Food is easier to digest when it is cooked than in its raw state, and it is often more nutritious too. There are even theories that man’s brain capacity increased strongly during evolution because of the discovery that food could be cooked. But scientists do not really understand how the first humans actually came to heat their food.
To find out more about this, Stephanie Schnorr from the Human Origins Group at the Leiden Faculty of Archaeology focused attention on the hunter-gatherer tribe, the Hadza from Tanzania. These people gather different types of fibre-rich tubers that could be eaten raw or roasted. Schnorr conducted a series of experiments with the tubers.
First, she studied what happens to the starch in tubers during roasting, which is how the Hadza cooked them. The granules of starch swell on heating and burst open. This process, known as gelatinisation, makes starch easier for humans to digest. It takes around 20 minutes before most of the starch has gelatinised, Schnorr discovered. ‘Roasting for only a short time therefore doesn’t give any nutritional benefit.’

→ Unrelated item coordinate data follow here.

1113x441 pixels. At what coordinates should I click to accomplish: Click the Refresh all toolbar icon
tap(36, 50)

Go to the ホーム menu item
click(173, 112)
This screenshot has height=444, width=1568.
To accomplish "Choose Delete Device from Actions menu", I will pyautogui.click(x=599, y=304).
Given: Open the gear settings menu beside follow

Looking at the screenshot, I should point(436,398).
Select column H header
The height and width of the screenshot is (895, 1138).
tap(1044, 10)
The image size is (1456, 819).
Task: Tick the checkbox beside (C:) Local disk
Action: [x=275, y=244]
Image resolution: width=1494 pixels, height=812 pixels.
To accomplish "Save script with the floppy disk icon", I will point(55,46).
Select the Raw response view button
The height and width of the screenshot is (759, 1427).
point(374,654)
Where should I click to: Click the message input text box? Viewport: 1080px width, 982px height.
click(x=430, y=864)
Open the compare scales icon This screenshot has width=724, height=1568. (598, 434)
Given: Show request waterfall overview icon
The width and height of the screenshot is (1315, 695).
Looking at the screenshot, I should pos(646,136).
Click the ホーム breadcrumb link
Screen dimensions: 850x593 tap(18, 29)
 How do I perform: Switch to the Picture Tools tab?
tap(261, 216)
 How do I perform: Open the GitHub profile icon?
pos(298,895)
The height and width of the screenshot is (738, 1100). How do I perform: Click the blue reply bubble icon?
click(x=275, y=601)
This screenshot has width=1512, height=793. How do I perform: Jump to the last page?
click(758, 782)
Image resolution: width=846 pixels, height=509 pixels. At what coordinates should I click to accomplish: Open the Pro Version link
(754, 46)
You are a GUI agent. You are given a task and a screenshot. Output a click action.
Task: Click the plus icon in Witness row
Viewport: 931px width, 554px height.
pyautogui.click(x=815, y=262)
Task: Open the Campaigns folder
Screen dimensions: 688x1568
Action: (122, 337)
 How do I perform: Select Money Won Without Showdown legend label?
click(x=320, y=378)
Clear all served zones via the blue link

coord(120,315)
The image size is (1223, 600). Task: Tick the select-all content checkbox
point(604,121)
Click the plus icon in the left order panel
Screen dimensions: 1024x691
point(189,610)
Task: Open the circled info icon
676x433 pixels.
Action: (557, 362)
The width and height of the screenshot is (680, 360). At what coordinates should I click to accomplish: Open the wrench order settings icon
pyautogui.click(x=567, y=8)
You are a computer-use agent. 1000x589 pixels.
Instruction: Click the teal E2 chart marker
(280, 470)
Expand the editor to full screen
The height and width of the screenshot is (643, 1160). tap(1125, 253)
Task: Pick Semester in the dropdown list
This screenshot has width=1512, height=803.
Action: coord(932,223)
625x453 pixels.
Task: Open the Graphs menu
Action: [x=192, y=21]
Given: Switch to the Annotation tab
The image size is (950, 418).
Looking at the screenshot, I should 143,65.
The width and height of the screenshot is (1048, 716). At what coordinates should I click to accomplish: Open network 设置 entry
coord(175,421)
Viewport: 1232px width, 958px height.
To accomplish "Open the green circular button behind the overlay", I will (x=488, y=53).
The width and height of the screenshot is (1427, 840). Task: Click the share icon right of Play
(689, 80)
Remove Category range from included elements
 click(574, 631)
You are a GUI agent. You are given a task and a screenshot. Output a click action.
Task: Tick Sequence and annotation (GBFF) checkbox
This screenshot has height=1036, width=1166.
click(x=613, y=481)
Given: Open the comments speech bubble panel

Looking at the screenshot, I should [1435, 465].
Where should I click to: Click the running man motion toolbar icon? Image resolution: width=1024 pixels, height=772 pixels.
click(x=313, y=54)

Imitating intestinal activity
Schnorr also simulated the digestion of four types of tubers from the Hadza diet in a lab experiment that imitated the way the intestines work. The tubers are not toxic when raw, Schnorr stressed, so the Hazda by no means always cook them. ‘It is interesting to find out whether the nutritional value of this root vegetable improves following short or longer roasting.’ The tubers seem to produce different amounts of energy. When roasted, they produce more energy, according to Schnorr, although the difference is not great. ‘In the real world, the additional calorie content is probably lower than the cost of making a fire.’ However, she adds that roasting the tubers does have other advantages, such as making them softer.
Finally, Schnorr analysed the micro-organisms that live in the intestines of the Hadza. Recent research has shown that the composition of these micro-organisms is strongly dependent on people’s lifestyle and they can have a major effect on health. In comparison with a group of Western test candidates, the Hadza have more diverse micro-organisms in their digestive system, and also many more of them. Schnorr also found differences between the Hadza men and women. The presence of a number of specific groups of bacteria in their intestines may indicate an adaptation to obtain enough nutritional matter from the fibre-rich turnips, Schnorr believes. This offers some good opportunities for follow-up research on gut bacteria.
Roasting tubers could be a good model for early forms of food preparation, according to Schnorr. ‘If this method allows the Hadza to live and flourish on the East African savannah, I think it is safe to assume that early groups of humans, and possibly also early species of the genus Homo, also relied on this method.’ But the research does not give an exact reconstruction of prehistoric diets. ‘Based on my research, I believe that food preparation was strongly related to such factors as food types, environmental pressures and human behaviour. Each of these factors can be strongly nuanced, and so too should our expectations about the types of food preparation across the spectrum of human existence.’